Julia Child might have started it all. I refer to the late television star who made “watching other people cook” an international sensation. That was the top of the slippery slope.

Next came Twitch. The avalanche took off.

Cursor_and_Twitch.jpg, acquired by Amazon, is the network that streamed live video of other people playing video games. eSports do provide education and entertainment for gamers who aren’t the best in the world. Watching people do player versus player (PvP) 3-on-3 arenas in World of Warcraft can give even the poorest PvPer an idea or two to try in their next PvP foray.


Then came things like LiveCoding. You can watch and interact with developers as they write code. Interesting, educational, but perhaps not as dramatic or exciting.

Today, you’ve got “Watching people do X” for nearly everything. Of course, the adult industry jumped in as soon as possible. But then there are the more unusual side branches of humanity.

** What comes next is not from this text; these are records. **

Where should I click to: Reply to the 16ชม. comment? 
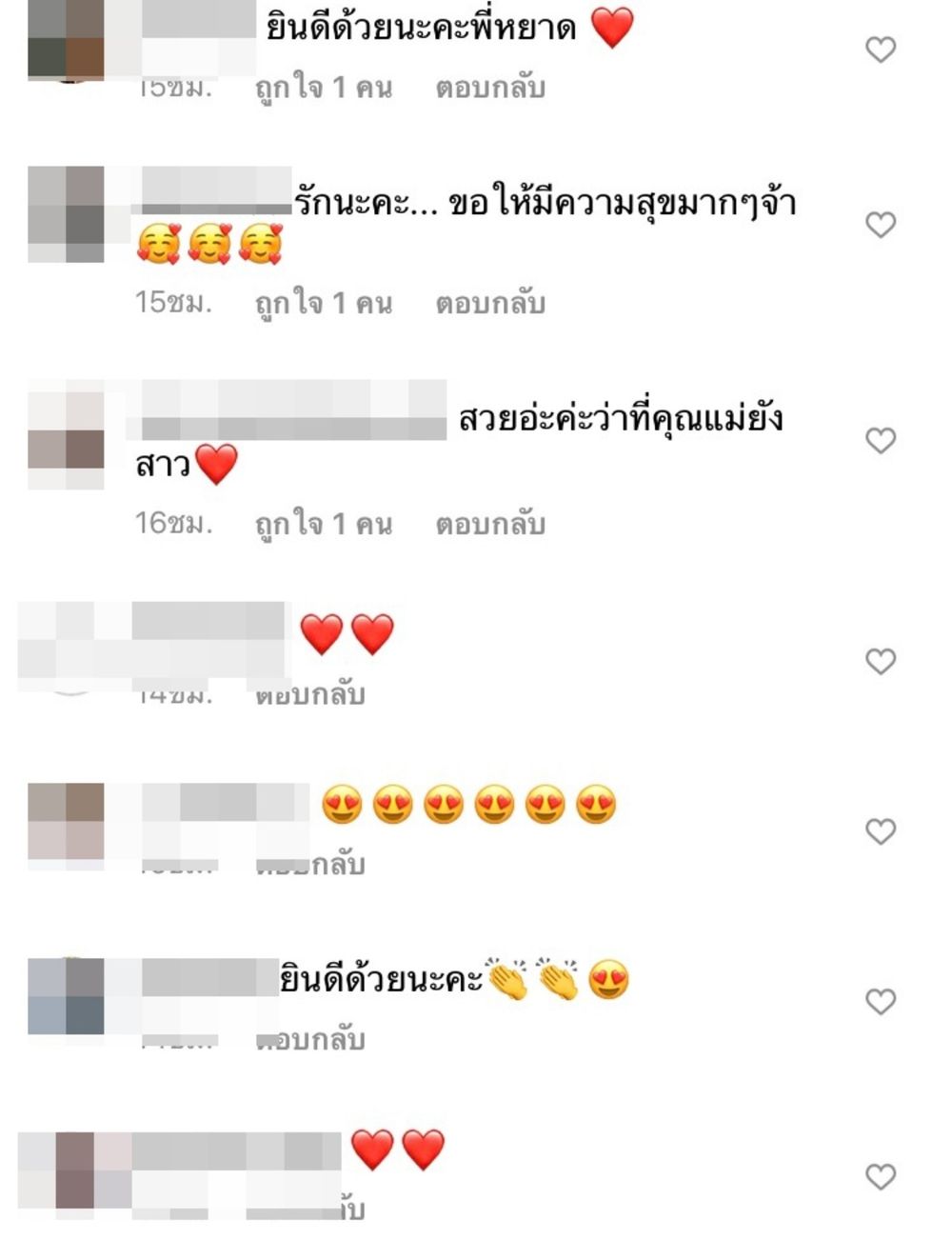tap(490, 524)
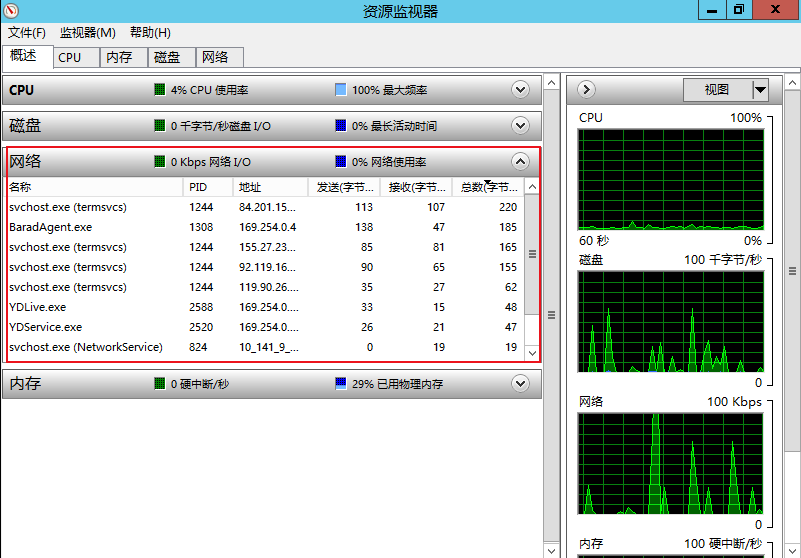Switch to the 内存 tab

(119, 57)
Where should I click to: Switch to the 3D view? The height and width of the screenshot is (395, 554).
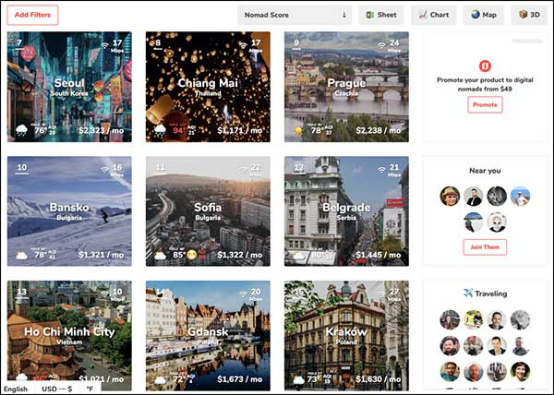529,15
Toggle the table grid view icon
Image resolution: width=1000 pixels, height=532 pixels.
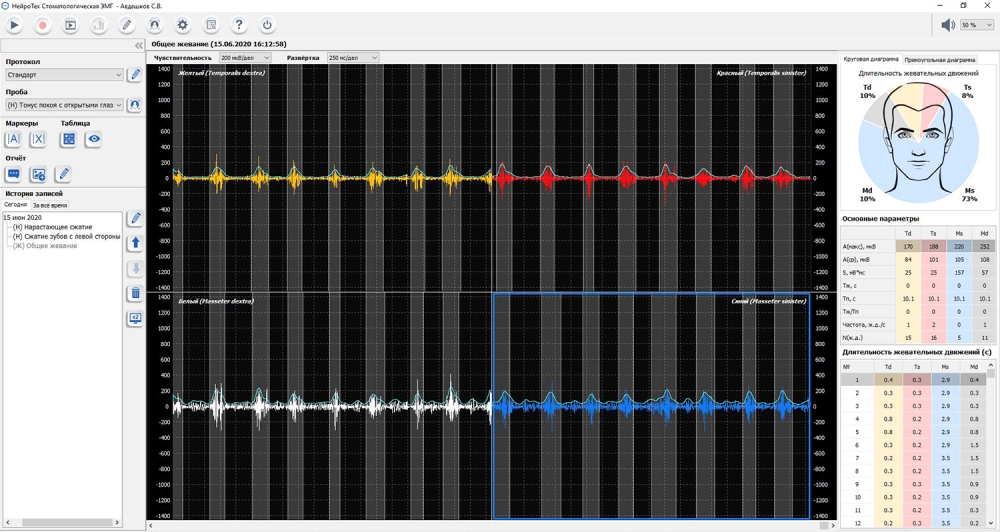click(x=68, y=140)
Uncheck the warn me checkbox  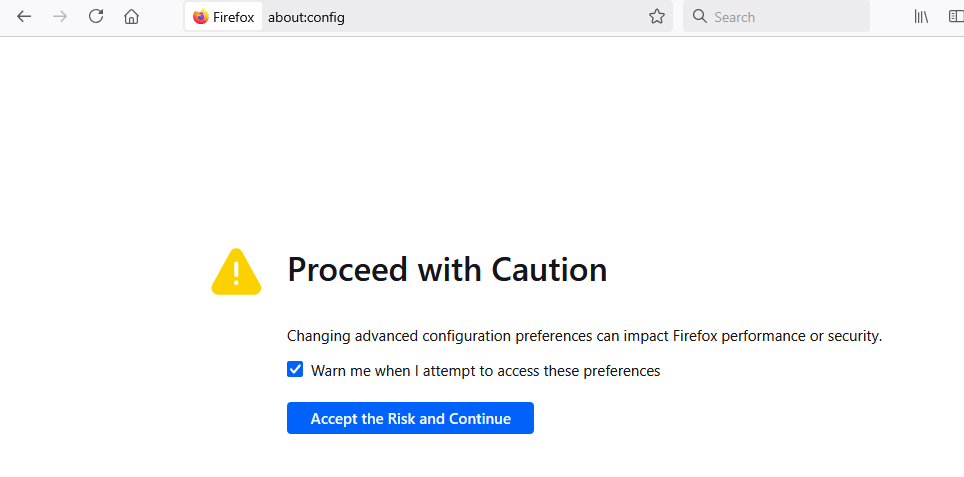[x=295, y=370]
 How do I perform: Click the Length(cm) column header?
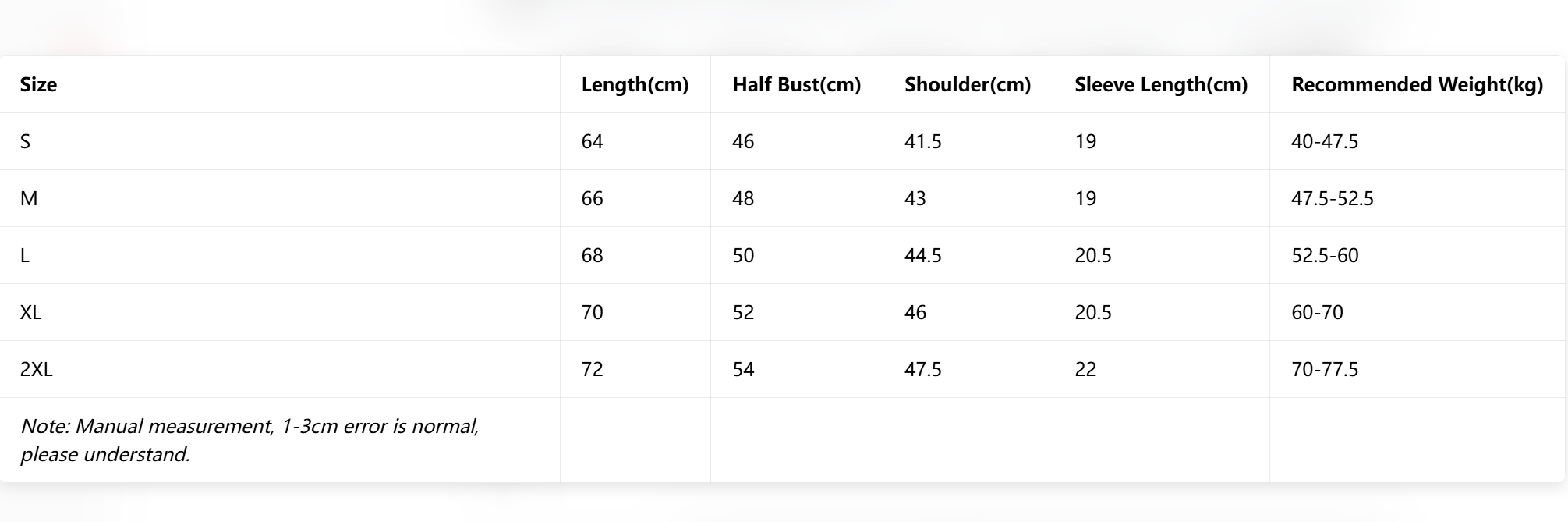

Case in point: the Korean video sensation muk-bang, in which people pay to watch… other people eat. I suppose this closes the circle that Julia Child started. Watch people cook, then watch people eat.


Watching other people, live on streaming video, is a thing. It’s more of a thing now, thanks to the capabilities of smartphones, widespread broadband and LTE, and services like YouTube that make streaming video easy.

So here’s the big question for you and your marketing: how can you make use of this trend? What things would people willingly watch? Don’t rule out your industry or company – after all, if people will pay to watch other people eat, nothing’s off the table.